The biggest problem with imposter syndrome is that it’s hard to realise you’re suffering from it. However, if you answer yes to any of the following, you might just be feeling it’s effects.
- Are you afraid people might find out that you’re not actually as clever or competent as they think?
- Do you believe you don’t deserve your success?
- Do you feel at times that your success has been largely down to luck?
- Is it hard for you to accept compliments or recognise your achievements?
- Do you compare yourself to others and imagine they know what they’re doing and are more competent than you?
If that all sounds scarily familiar, don’t panic. There are ways to stop imposter syndrome from taking over your mindset, as Dr Hibberd explains:
Externalise the imposter voice
“You need to see that this is not your voice, but the voice of your fears. You may feel like an imposter, but that doesn’t mean you are one. Develop a compassionate voice instead; it’s the perfect antidote to the selfcritical and perfectionist thinking. Next time you feel discomfort, remind yourself that this is just how you feel, not how things are, and remember thoughts aren’t facts.”
No-one knows it all
“Even if you hold a position of knowledge or you have been in a role for a long time, you’re not expected to know everything. That idea is very restrictive. If all the great minds thought they knew everything, no one could advance and there would be no exhilarating leaps of faith. Remind yourself you just need to know enough to be able to find out. Remember failure, self-doubt, insecurity they’re all normal. The imposter voice tells lies!”
Connect to your success
“To overcome imposter syndrome, you have to connect to everything you’ve done. This means taking on board success so it just becomes something you know about yourself. What this does is let you look at the full picture of your life, rather than just the bits you’re unhappy with. Write down what you do and all your achievements as if it’s a CV. If something comes into your head, note it down. Don’t question it!”
• Your job and responsibilities. Exams and qualifications.
• Job promotions and salary increases.
• Compliments and praise from friends, family or colleagues. Difficult situations you’ve overcome.
• Explore every achievement you can think of – no matter how big or small.

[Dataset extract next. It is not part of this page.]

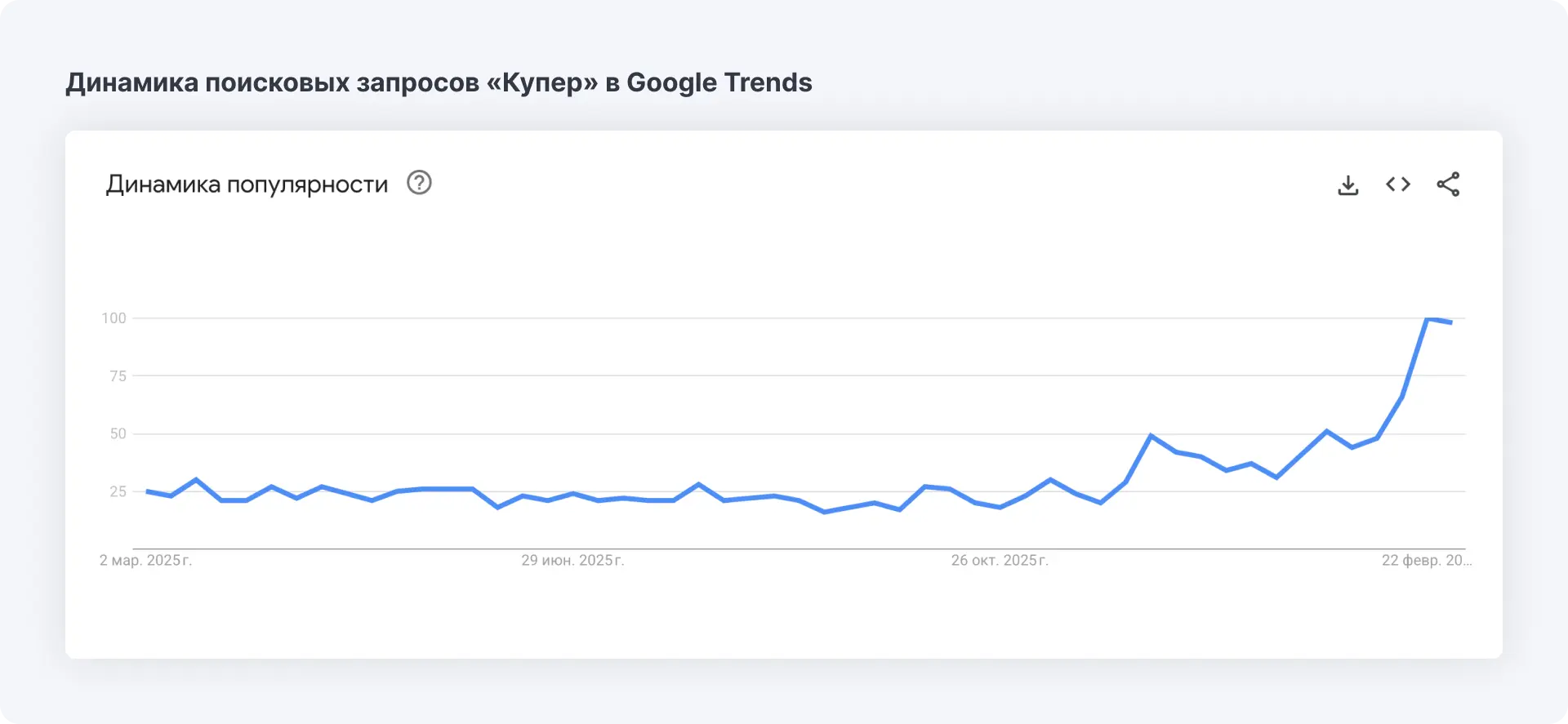The height and width of the screenshot is (724, 1568).
Task: Click the 25 value on vertical axis
Action: pyautogui.click(x=118, y=491)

“Read back through what you’ve written down. See what you’ve accomplished? Imagine if I told you someone else had done all these things. What would you think of them as a person? What if someone else saw this list – what might they think of you? What would your 18-year-old self think of where you are now? If you have time, come back to this exercise and spend longer over it. This list gives you a very different picture from the one you hold in your head and you should be using this list to form your ideas of who you are and what you’re capable of. Keep it in mind, hold it tight, make sure you reread this list every day and be ready to add to and build on this new belief. There’s no issue with how you’re doing by anyone else’s standards, it’s how you view yourself that’s the problem.”